**What the exercise asks**
Write the next part of the article below about Jean Cherry's back pain and heart health, starting after its last sentence.

**Text section**
== Segment start ==

Grandmother's Back Pain Offers Lesson in Heart Health

Wake-Up Call

Jean Cherry's back pain turned out to be the push she needed to jumpstart her healthy lifestyle.

HEAR JEAN TELL HER STORY

Physical aches and pains are nothing for Jean Cherry.

"I mostly ignore them …a high threshold for pain runs in my family,” said the sixty-five-year old Wilmington grandmother.

But then there were a few pains Cherry couldn’t ignore.

After having back pain earlier in the day, “I was watching TV and had this awful throbbing pain in my arm,” said the former coronary bypass patient. “I had this horrible feeling I was going to die.”

Cherry went directly to New Hanover Regional Medical Center, where she was admitted for symptoms consistent with a heart attack. “Recognizing what was happening before it happened and going to the hospital probably saved my life,” said Cherry.

== Segment end ==

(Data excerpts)
== Segment start ==

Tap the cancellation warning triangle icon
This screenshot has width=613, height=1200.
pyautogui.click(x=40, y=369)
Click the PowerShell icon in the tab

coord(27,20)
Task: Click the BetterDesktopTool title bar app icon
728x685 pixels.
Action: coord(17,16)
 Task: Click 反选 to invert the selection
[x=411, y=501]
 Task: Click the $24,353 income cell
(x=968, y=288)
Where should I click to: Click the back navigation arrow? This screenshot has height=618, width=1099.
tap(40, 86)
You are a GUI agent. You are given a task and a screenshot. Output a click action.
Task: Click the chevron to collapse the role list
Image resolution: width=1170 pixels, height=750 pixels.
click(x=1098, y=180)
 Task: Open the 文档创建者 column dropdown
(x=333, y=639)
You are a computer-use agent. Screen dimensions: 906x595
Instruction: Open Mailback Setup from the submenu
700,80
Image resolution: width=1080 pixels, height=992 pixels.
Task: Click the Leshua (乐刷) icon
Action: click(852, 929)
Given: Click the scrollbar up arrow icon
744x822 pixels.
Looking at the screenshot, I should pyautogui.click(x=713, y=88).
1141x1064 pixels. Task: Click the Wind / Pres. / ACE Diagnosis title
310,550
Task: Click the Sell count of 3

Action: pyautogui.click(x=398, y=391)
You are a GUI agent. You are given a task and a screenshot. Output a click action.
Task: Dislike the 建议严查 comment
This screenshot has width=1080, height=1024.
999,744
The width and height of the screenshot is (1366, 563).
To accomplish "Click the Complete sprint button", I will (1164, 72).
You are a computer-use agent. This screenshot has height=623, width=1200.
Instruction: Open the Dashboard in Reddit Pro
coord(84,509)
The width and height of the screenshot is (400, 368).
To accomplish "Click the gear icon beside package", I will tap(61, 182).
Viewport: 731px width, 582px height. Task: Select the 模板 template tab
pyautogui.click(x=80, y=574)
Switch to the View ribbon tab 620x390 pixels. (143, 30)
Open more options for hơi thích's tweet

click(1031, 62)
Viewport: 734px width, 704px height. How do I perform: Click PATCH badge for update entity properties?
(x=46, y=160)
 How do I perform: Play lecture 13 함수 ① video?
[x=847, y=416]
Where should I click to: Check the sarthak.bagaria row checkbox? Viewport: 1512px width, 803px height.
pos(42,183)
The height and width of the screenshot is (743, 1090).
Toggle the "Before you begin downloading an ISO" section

== Segment end ==

**Task result**
After a series of lab and diagnostic tests, Cherry was moved to the NHRMC Heart Center and a specially-designed interventional suite for heart patients. Here, in NHRMC’s Cardiac Catheterization Laboratory – cath lab, for short – Cherry underwent a technically advanced procedure wherein a thin flexible tube, or catheter, is inserted into the heart through a blood vessel in the groin.

And not a moment too soon, said Cherry, as the procedure showed almost complete blockage of two of Cherry’s main arteries. The fix: placement of three stents, or mesh scaffolding-like tubes that expand to keep vessels open and blood flowing. This treatment, called balloon angioplasty, saved her life.

For many women, the signs and symptoms of heart attack can be very different from what their male counterparts may experience.

Jean Cherry and Granddaughter

“There are many reasons for this,” said NHRMC Heart Center cardiologist Michael Moeller, MD, who performed Cherry’s angioplasty. “As primary caretakers, women often forgo their own healthcare needs. In addition, since heart disease and heart attack have historically been labeled a ‘man’s’ disease, many women don’t know the signs and symptoms, and fail to get the proper tests and screenings they need to detect and treat it.”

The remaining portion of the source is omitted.